Instruction A:
Please reproduce the passage on evidence of discrimination in full, word for word.
Instruction B:
Pull out each line of the listing that contains the word "image".

Initially, we note that that contrary to what complainant claims,
we do not discern any direct evidence of discrimination in this case.
Direct evidence is an action or statement of an employer which reflects
a discriminatory or retaliatory attitude, and which correlates to the
challenged act. See Caban-Wheeler v. Elsea, 904 F.2d 1549, 1555 (11th
Cir. 1990). Once the trier of fact has accepted the direct evidence,
liability is established. EEOC Policy Guidance on Recent Developments
in Disparate Treatment Theory, No. 915.002, July 14, 1992, Section III.
Accordingly, we proceed with our analysis of the circumstantial evidence
in this case.
To prevail in a disparate treatment claim such as this, complainant must
satisfy the three-part evidentiary scheme fashioned by the Supreme Court
in McDonnell Douglas Corp. v. Green, 411 U.S. 792 (1973). Complainant
must initially establish a prima facie case by demonstrating that he or
she was subjected to an adverse employment action under circumstances
that would support an inference of discrimination. Furnco Construction
Co. v. Waters, 438 U.S. 567, 576 (1978). Proof of a prima facie case will
vary depending on the facts of the particular case. McDonnell Douglas,
411 U.S. at 804 n. 14. The burden then shifts to the agency to articulate
a legitimate, nondiscriminatory reason for its actions. Texas Department
of Community Affairs v. Burdine, 450 U.S. 248, 253 (1981). To ultimately
prevail, complainant must prove, by a preponderance of the evidence, that
the agency's explanation is pretextual. Reeves v. Sanderson Plumbing
Products, Inc., 530 U.S. 133, 120 S.Ct. 2097 (2000); St. Mary's Honor
Center v. Hicks, 509 U.S. 502, 519 (1993).
We will assume, arguendo, that complainant has established a prima
facie case of discrimination on the alleged bases. The agency has
articulated legitimate, nondiscriminatory reasons for its actions.

Data for locating visible targets:

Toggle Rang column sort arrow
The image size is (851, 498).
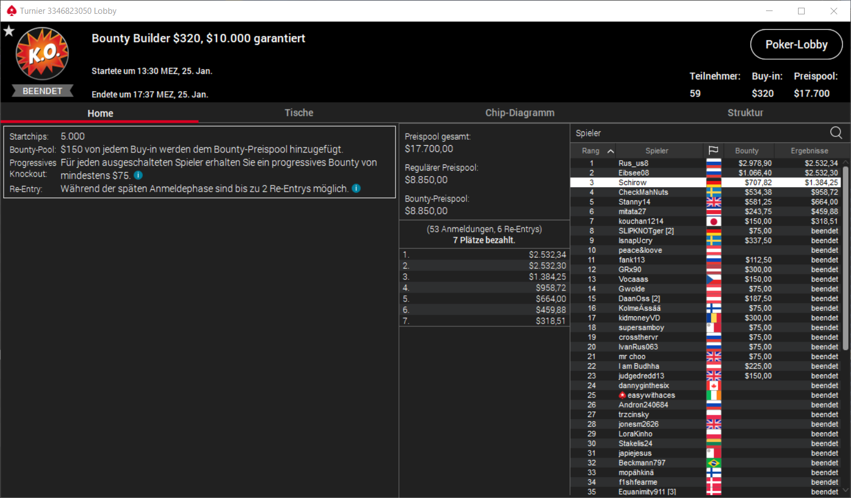610,151
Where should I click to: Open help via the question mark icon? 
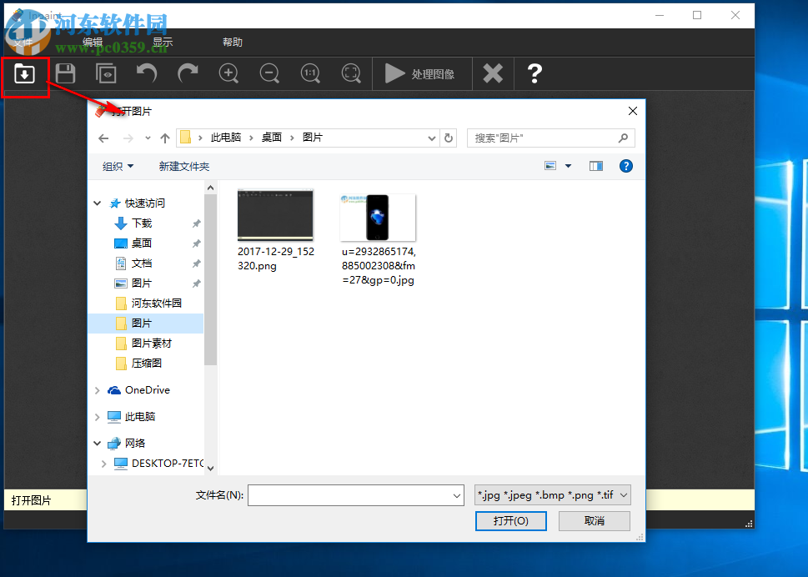(x=534, y=73)
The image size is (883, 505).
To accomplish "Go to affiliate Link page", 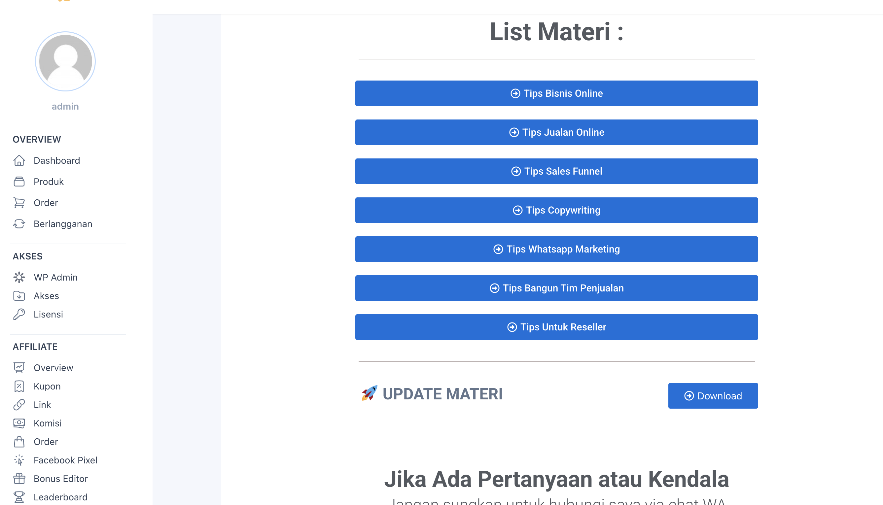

Answer A:
Initially, we note that that contrary to what complainant claims,
we do not discern any direct evidence of discrimination in this case.
Direct evidence is an action or statement of an employer which reflects
a discriminatory or retaliatory attitude, and which correlates to the
challenged act. See Caban-Wheeler v. Elsea, 904 F.2d 1549, 1555 (11th
Cir. 1990). Once the trier of fact has accepted the direct evidence,
liability is established. EEOC Policy Guidance on Recent Developments
in Disparate Treatment Theory, No. 915.002, July 14, 1992, Section III.
Accordingly, we proceed with our analysis of the circumstantial evidence
in this case.
To prevail in a disparate treatment claim such as this, complainant must
satisfy the three-part evidentiary scheme fashioned by the Supreme Court
in McDonnell Douglas Corp. v. Green, 411 U.S. 792 (1973). Complainant
must initially establish a prima facie case by demonstrating that he or
she was subjected to an adverse employment action under circumstances
that would support an inference of discrimination. Furnco Construction
Co. v. Waters, 438 U.S. 567, 576 (1978). Proof of a prima facie case will
vary depending on the facts of the particular case. McDonnell Douglas,
411 U.S. at 804 n. 14. The burden then shifts to the agency to articulate
a legitimate, nondiscriminatory reason for its actions. Texas Department
of Community Affairs v. Burdine, 450 U.S. 248, 253 (1981). To ultimately
prevail, complainant must prove, by a preponderance of the evidence, that
the agency's explanation is pretextual. Reeves v. Sanderson Plumbing
Products, Inc., 530 U.S. 133, 120 S.Ct. 2097 (2000); St. Mary's Honor
Center v. Hicks, 509 U.S. 502, 519 (1993).
We will assume, arguendo, that complainant has established a prima
facie case of discrimination on the alleged bases. The agency has
articulated legitimate, nondiscriminatory reasons for its actions.

Answer B:
The image size is (851, 498).
The image size is (883, 505).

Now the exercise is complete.